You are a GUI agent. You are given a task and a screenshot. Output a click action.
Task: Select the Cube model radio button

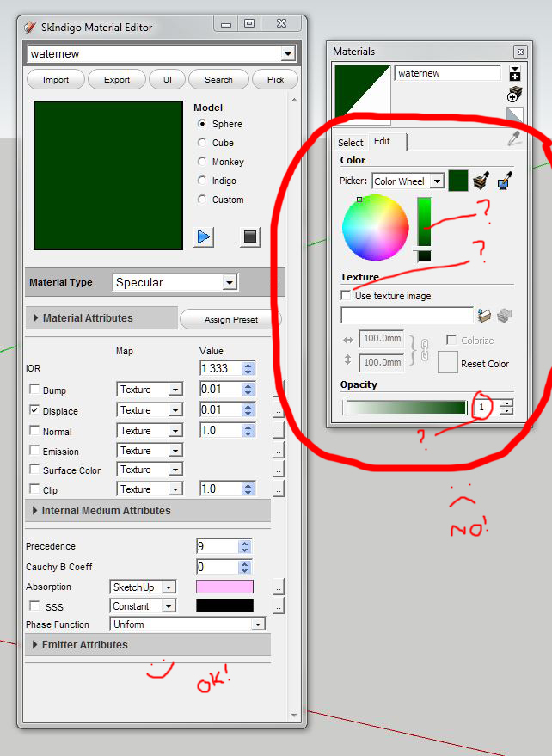click(x=202, y=143)
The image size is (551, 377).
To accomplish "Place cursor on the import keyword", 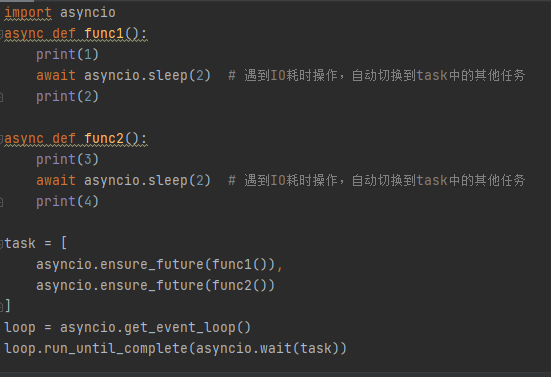I will [28, 13].
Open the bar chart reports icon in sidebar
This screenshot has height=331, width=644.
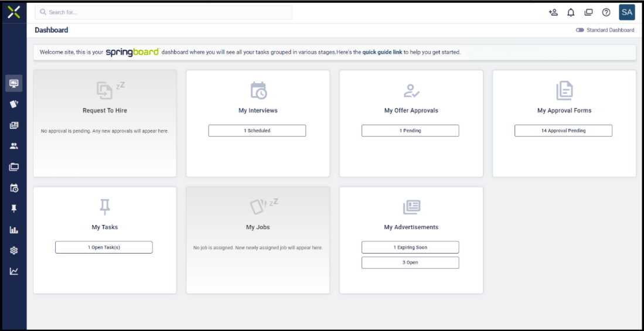[x=14, y=230]
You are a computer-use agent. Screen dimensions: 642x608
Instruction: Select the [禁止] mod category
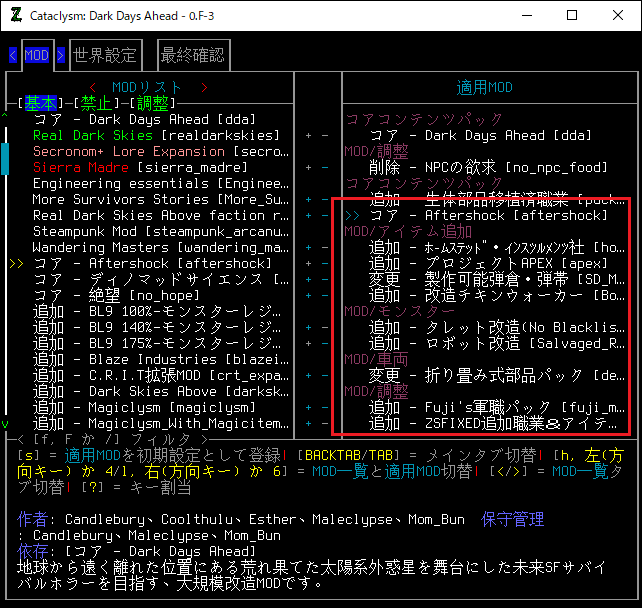pyautogui.click(x=97, y=103)
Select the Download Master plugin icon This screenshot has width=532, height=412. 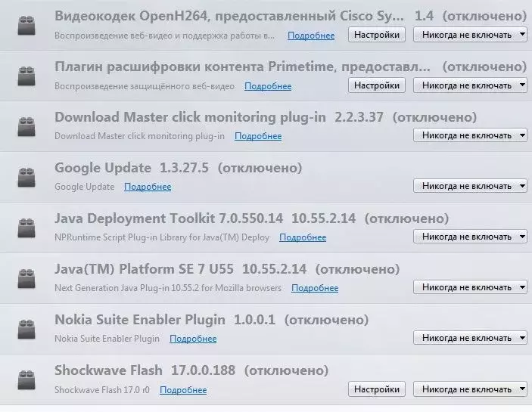[x=26, y=126]
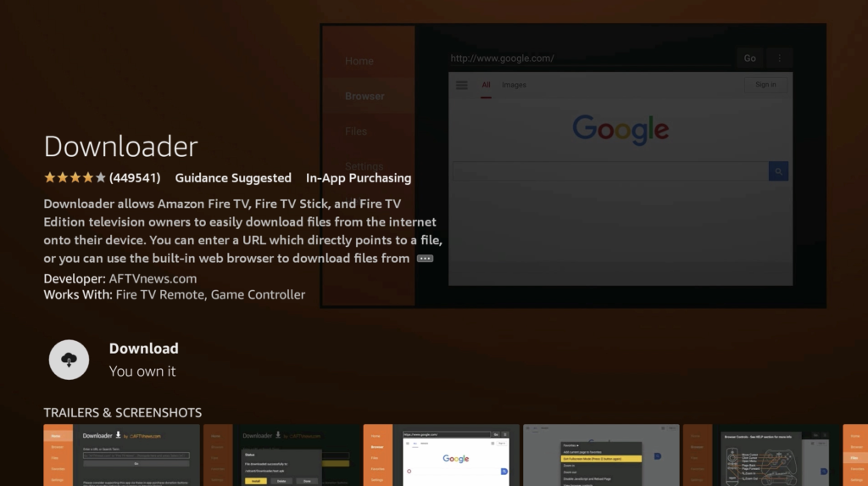Expand the description with the ellipsis button

click(426, 259)
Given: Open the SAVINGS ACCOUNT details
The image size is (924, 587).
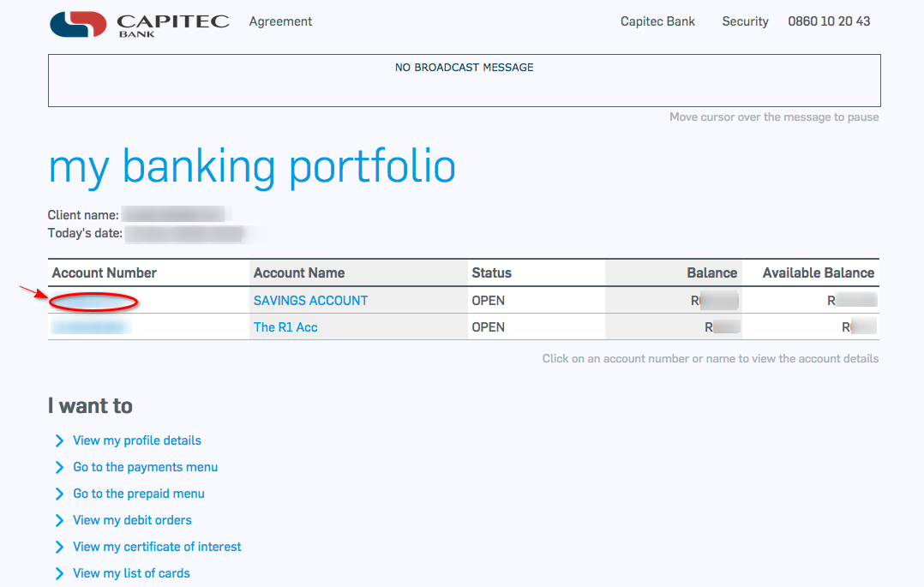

* **WHAT YOU ARE ASKED TO DO**
Among the lines above, find those with the word "Open". Copy them.

* **EXPECTED ANSWER**
Open the bar chart reports icon in sidebar
Given: Open the SAVINGS ACCOUNT details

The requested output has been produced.